African-American kids would have outscored the students of any sub-Saharan African country that took the test (none did) and did outperform the only black country to participate, Trinidad and Tobago, by 25 points.

America’s public schools, then, are not abject failures.

They are educating immigrants and their descendants to outperform the kinfolk their parents or ancestors left behind when they came to America. America’s schools are improving the academic performance of all Americans above what it would have been had they not come to America.

What American schools are failing at, despite the trillions poured into schools since the 1965 Elementary and Secondary Education Act, is closing the racial divide.
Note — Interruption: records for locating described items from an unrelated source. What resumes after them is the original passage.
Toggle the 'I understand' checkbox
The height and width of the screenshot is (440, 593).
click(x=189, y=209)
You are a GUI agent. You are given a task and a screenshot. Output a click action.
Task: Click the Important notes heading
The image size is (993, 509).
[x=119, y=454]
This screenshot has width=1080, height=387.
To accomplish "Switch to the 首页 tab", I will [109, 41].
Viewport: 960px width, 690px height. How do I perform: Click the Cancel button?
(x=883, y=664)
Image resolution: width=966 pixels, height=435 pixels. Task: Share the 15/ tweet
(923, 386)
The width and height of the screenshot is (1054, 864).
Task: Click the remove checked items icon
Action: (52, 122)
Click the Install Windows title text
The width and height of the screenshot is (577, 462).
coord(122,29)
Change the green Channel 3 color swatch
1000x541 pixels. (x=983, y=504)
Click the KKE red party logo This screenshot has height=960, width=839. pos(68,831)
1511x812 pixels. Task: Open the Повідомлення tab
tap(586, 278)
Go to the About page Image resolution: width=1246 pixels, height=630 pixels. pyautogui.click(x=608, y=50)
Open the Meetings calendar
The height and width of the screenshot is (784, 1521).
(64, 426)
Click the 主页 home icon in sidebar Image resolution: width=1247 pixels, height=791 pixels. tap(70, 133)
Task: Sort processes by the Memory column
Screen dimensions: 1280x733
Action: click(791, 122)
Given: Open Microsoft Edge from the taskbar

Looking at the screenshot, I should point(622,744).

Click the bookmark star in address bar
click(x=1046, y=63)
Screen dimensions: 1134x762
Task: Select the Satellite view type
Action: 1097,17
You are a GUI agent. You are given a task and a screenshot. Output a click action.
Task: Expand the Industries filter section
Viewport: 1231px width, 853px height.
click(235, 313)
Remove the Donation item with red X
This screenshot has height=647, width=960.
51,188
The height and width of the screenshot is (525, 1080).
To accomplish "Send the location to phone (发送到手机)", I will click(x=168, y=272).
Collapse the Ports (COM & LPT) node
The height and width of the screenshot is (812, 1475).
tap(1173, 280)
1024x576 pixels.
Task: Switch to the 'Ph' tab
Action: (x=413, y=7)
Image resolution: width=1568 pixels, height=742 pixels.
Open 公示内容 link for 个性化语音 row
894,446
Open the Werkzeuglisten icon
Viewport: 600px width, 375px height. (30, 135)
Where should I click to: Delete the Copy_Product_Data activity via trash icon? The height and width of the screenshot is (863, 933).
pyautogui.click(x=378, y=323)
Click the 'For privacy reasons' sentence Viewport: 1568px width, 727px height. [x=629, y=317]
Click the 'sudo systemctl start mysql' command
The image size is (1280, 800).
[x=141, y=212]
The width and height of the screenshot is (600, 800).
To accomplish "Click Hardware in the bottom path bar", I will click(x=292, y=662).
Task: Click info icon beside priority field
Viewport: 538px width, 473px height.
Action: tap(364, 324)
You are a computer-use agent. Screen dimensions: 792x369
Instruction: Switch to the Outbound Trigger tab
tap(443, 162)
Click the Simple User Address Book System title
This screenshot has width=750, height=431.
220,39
We do not know how to close the gap in reading, science and math between Anglo and Asian students and black and Hispanic students.

And from the PISA tests, neither does any other country on earth.

The gap between the test scores of East Asian and European nations and those of Latin America and African nations mirrors the gap between Asian and white students in the U.S. and black and Hispanic students in the U.S.

Which brings us to “Bad Students, Not Bad Schools,” a new book in which Dr. Robert Weissberg contends that U.S. educational experts deliberately “refuse to confront the obvious truth.”

“America’s educational woes reflect our demographic mix of students. Today’s schools are filled with millions of youngsters, many of whom are Hispanic immigrants struggling with English plus millions of others of mediocre intellectual ability disdaining academic achievement.”

In the public and parochial schools of the 1940s and 1950s, kids were pushed to the limits of their ability, then pushed harder. And when they stopped learning, they were pushed out the door.

Writes Weissberg: “To be grossly politically incorrect, most of America’s educational woes vanish if these indifferent, troublesome students left when they had absorbed as much as they were going to learn and were replaced by learning-hungry students from Korea, Japan, India, Russia, Africa and the Caribbean.”

Weissberg contends that 80 percent of a school’s success depends on two factors: the cognitive ability of the child and the disposition he brings to class—not on texts, teachers or classroom size.

If the brains and the will to learn are absent, no amount of spending on schools, teacher salaries, educational consultants or new texts will matter.

A nation weary of wasting billions on unctuous educators who never deliver what they promise may be ready to hear some hard truths.